An Illinois malpractice lawyer wants surgeons to inform their patients as to whether or not they have had sufficient sleep prior to carrying out any operation. The lawyer, Patrick Salvi believes that this could prevent many malpractice suits being served on medical professionals.
Publishing a report in the New England Journal of Medicine Mr. Salvi said: “We’d like to say we’re surprised this is a problem – doctors not informing their patients that they aren’t in shape to operate or otherwise care for them – but we know better.”
He added: “We know, too, that re-scheduling any surgery, even an elective procedure, is not always a simple task. But it is a matter of the simplest integrity to advise a patient that their surgeon hasn’t slept, and that this is a safety factor they need to weigh.”
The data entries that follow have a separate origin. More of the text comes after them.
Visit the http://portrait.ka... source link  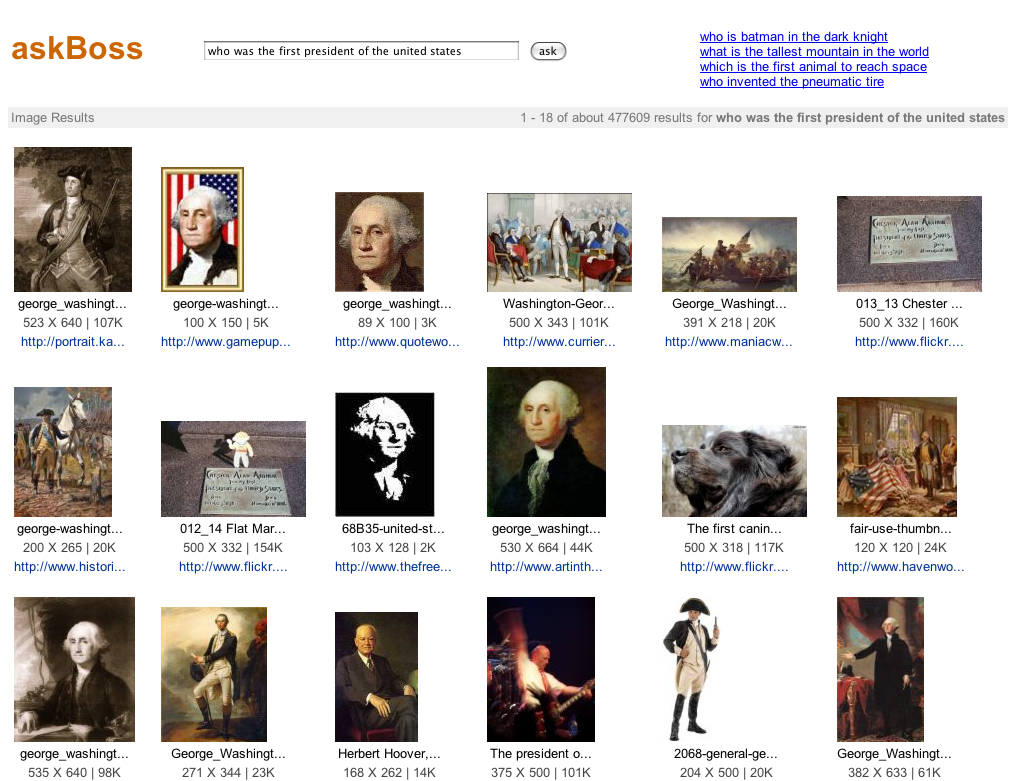pyautogui.click(x=73, y=342)
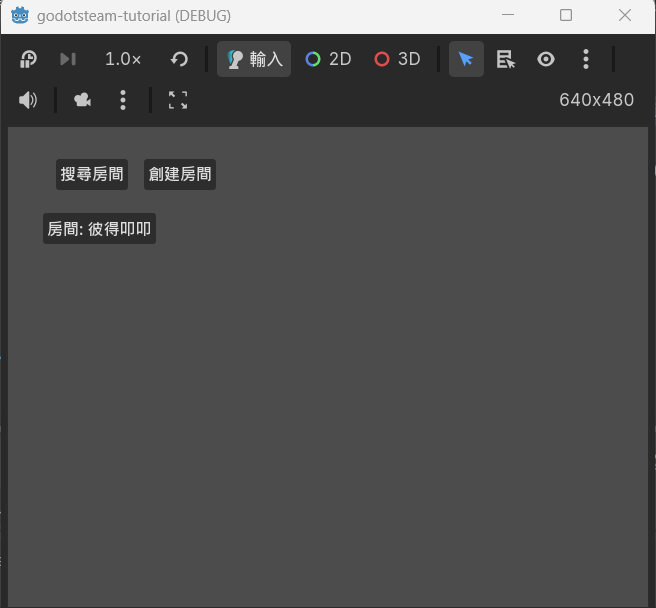
Task: Activate the arrow select tool
Action: click(x=466, y=59)
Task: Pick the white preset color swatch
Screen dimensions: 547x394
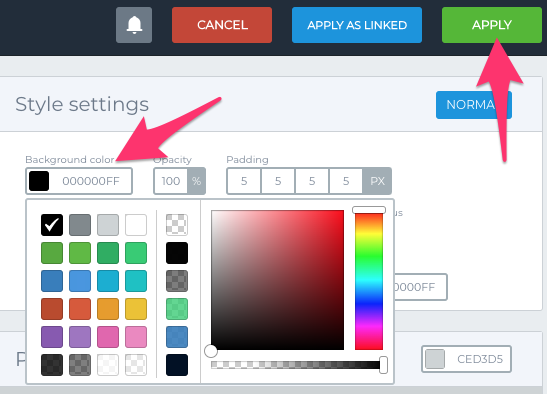Action: 136,225
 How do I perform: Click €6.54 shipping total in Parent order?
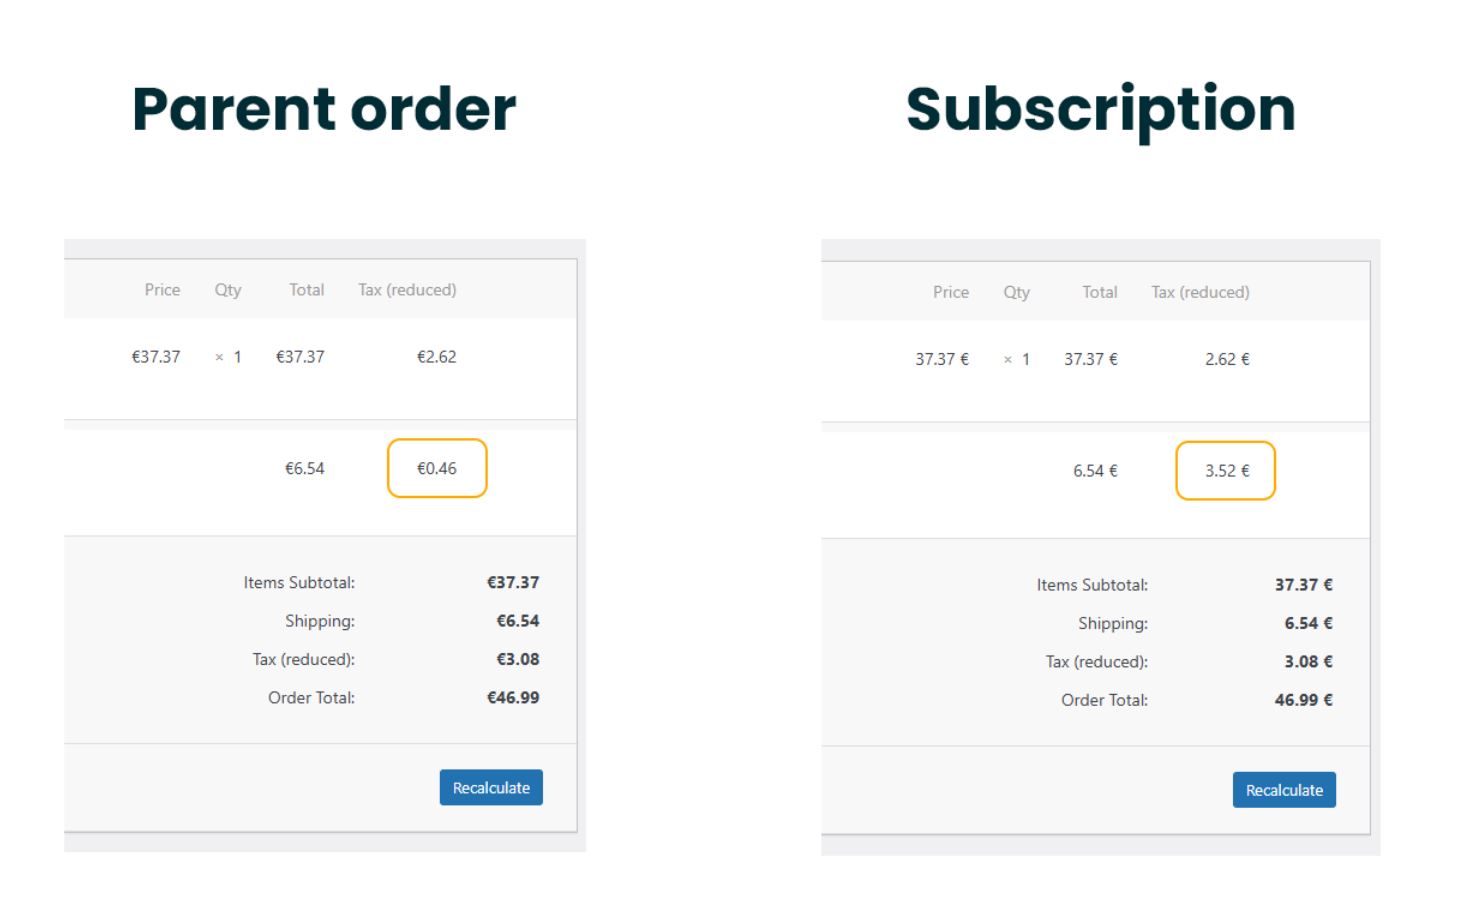click(x=305, y=468)
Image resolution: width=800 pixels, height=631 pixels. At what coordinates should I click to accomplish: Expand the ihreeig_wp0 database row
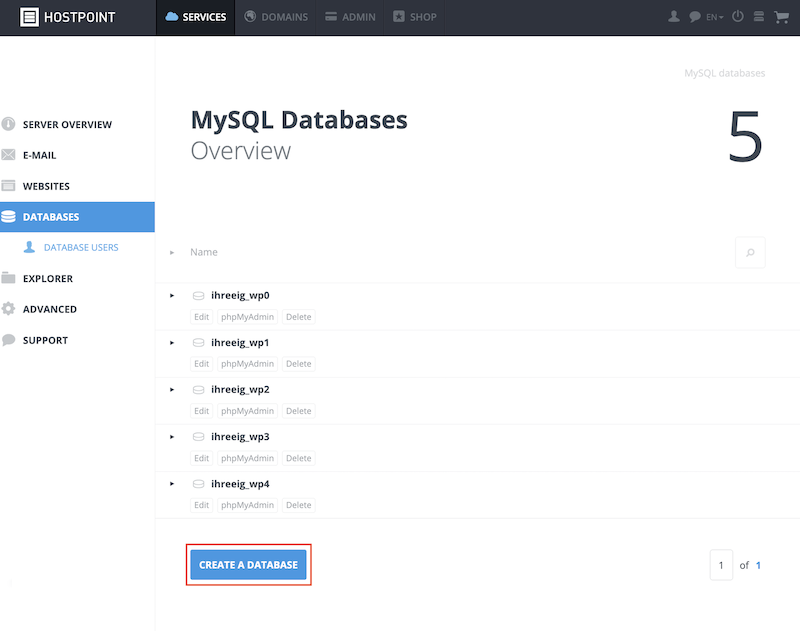[172, 295]
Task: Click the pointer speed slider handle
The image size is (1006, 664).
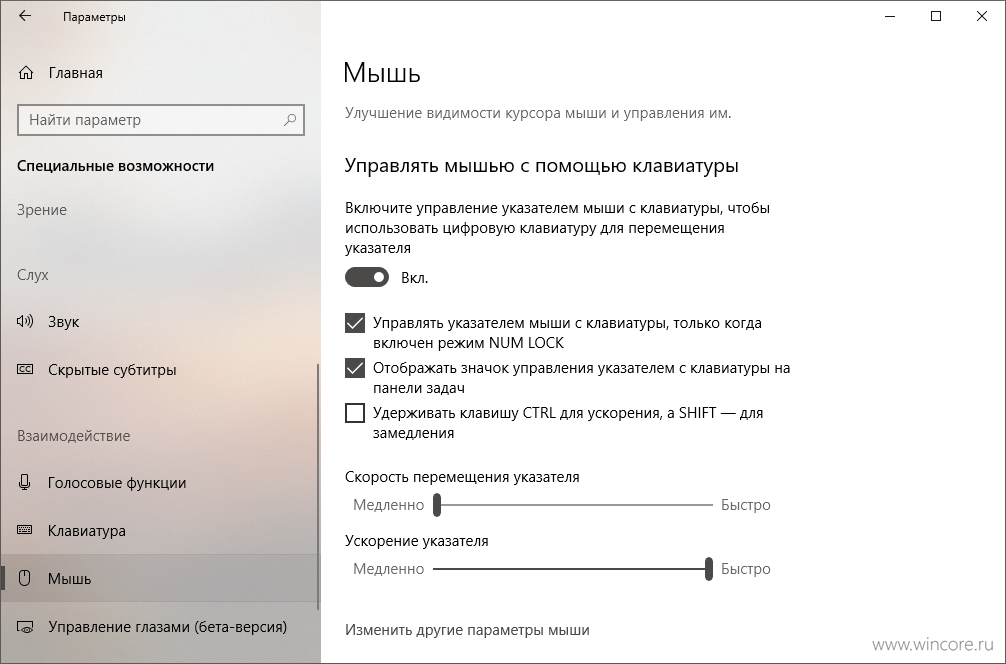Action: [x=437, y=505]
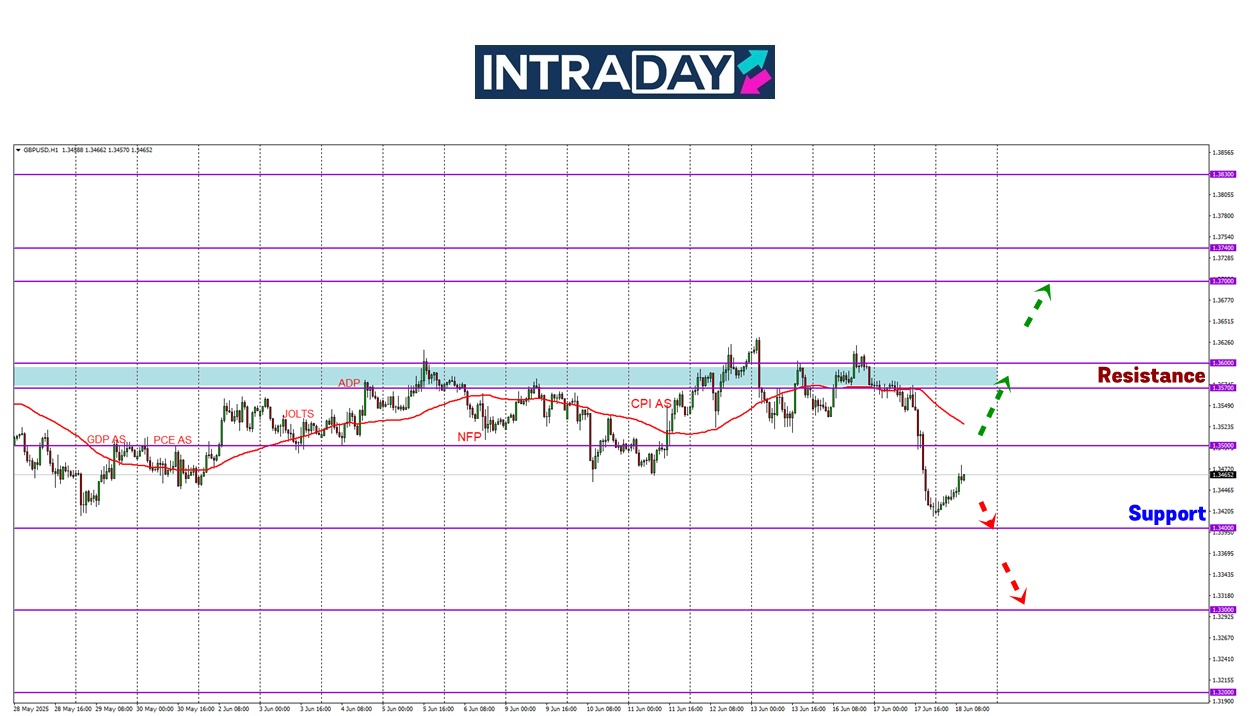
Task: Click the Resistance label
Action: (x=1150, y=376)
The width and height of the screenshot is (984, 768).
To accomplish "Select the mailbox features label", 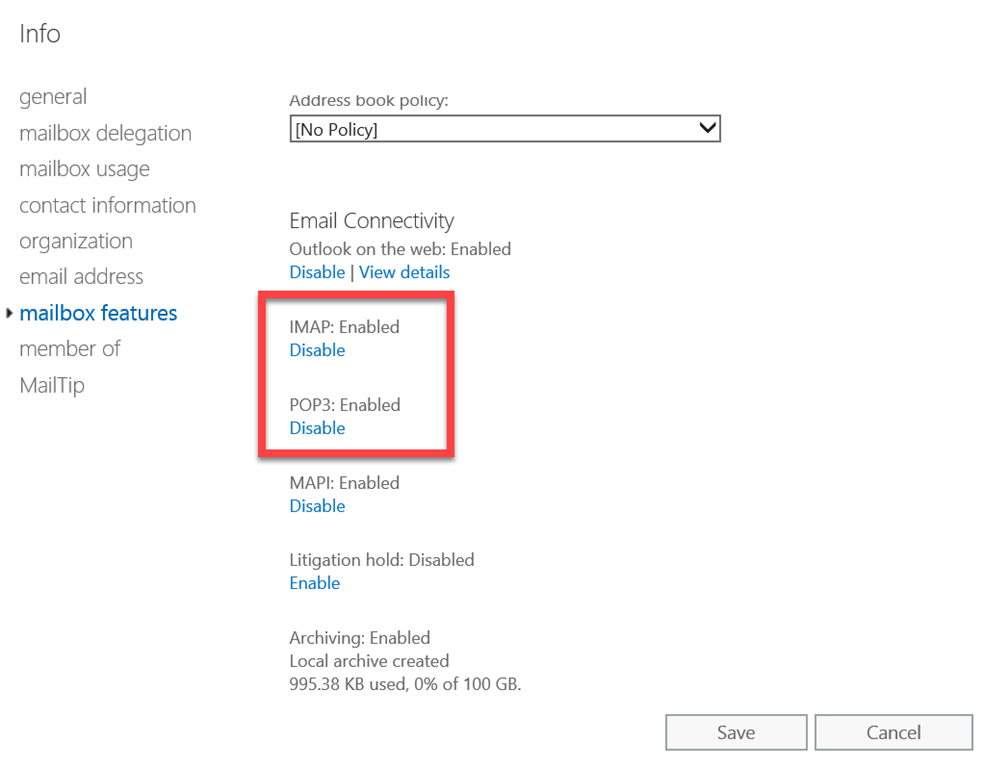I will [x=98, y=313].
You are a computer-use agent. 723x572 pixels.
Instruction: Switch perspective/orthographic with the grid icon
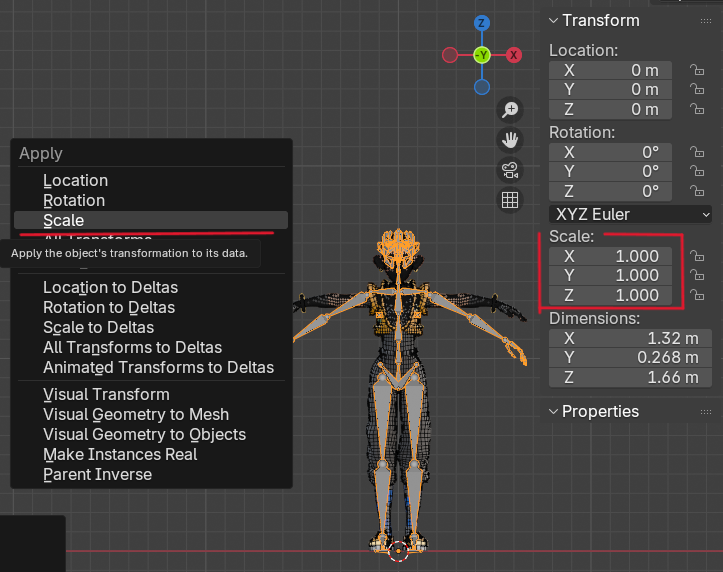coord(510,199)
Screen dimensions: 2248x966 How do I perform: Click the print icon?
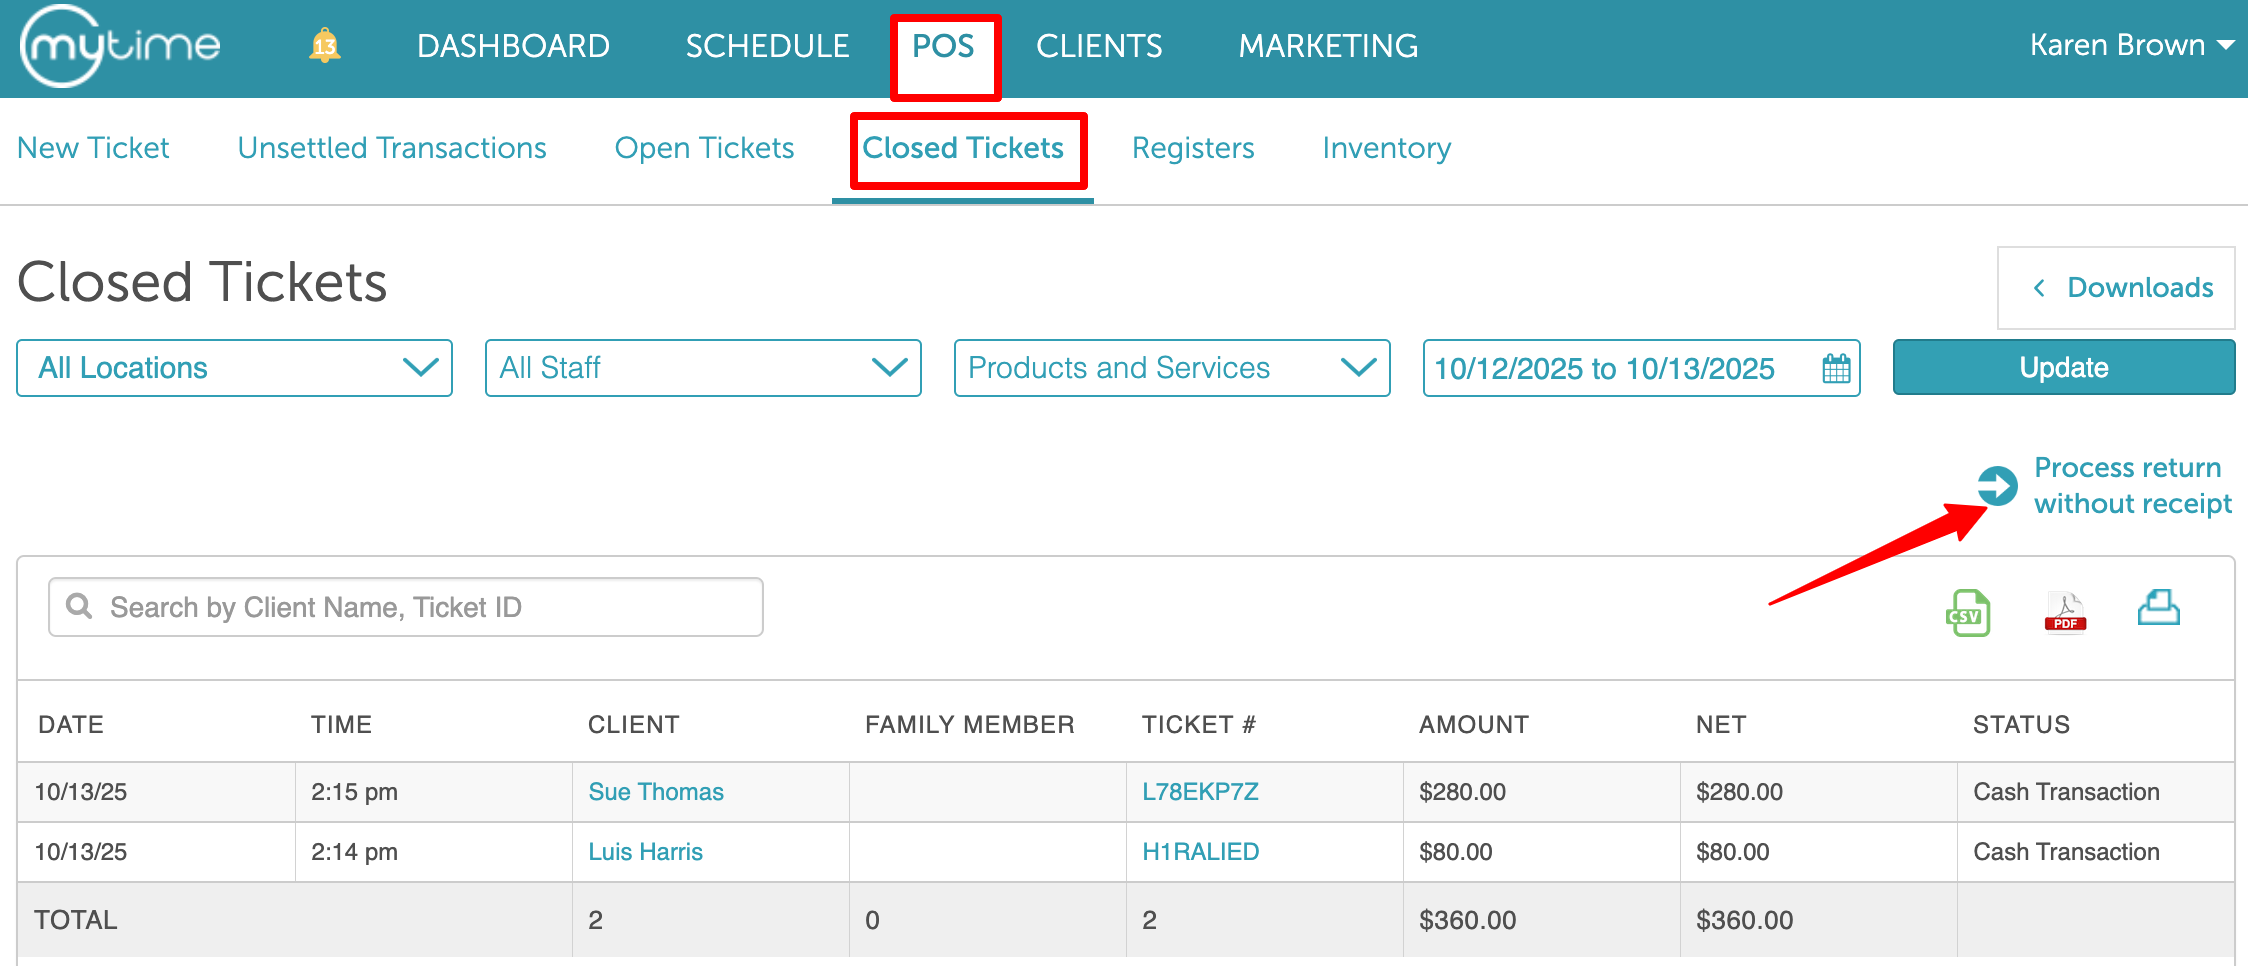[x=2158, y=608]
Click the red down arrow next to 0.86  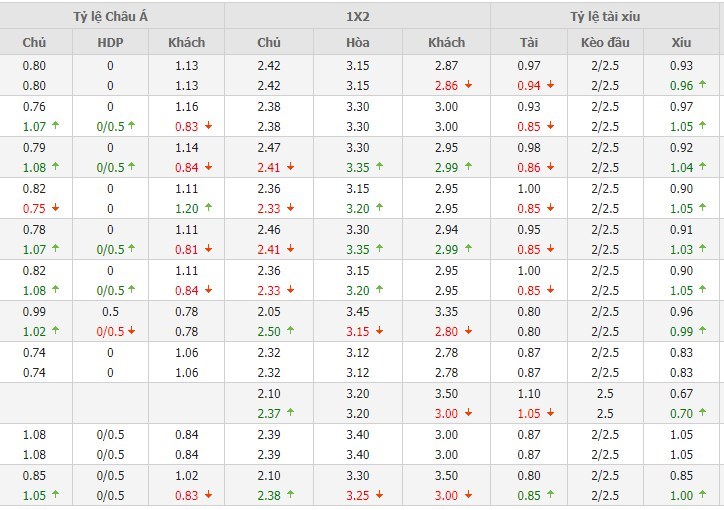pos(550,167)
This is backed up by the Sleep Research Society who is supporting a change in the law. Making their feelings known in the Salvi report, the organisation said: “[physicians should] inform their patients of the extent and potential safety impact of their sleep deprivation and to obtain consent from such patients prior to providing clinical care or performing any medical or surgical procedures.”
Patrick Salvi, who has recuperated millions of dollars in recompense for his clients believes many of these malpractice suits could have been prevented if doctors just adopted safer procedures, including keeping patients informed of their own (that is the doctor’s) physical and mental well being.
Sleep deprivation can and does cause problems for the individual, but they should not put patients’ safety at risk.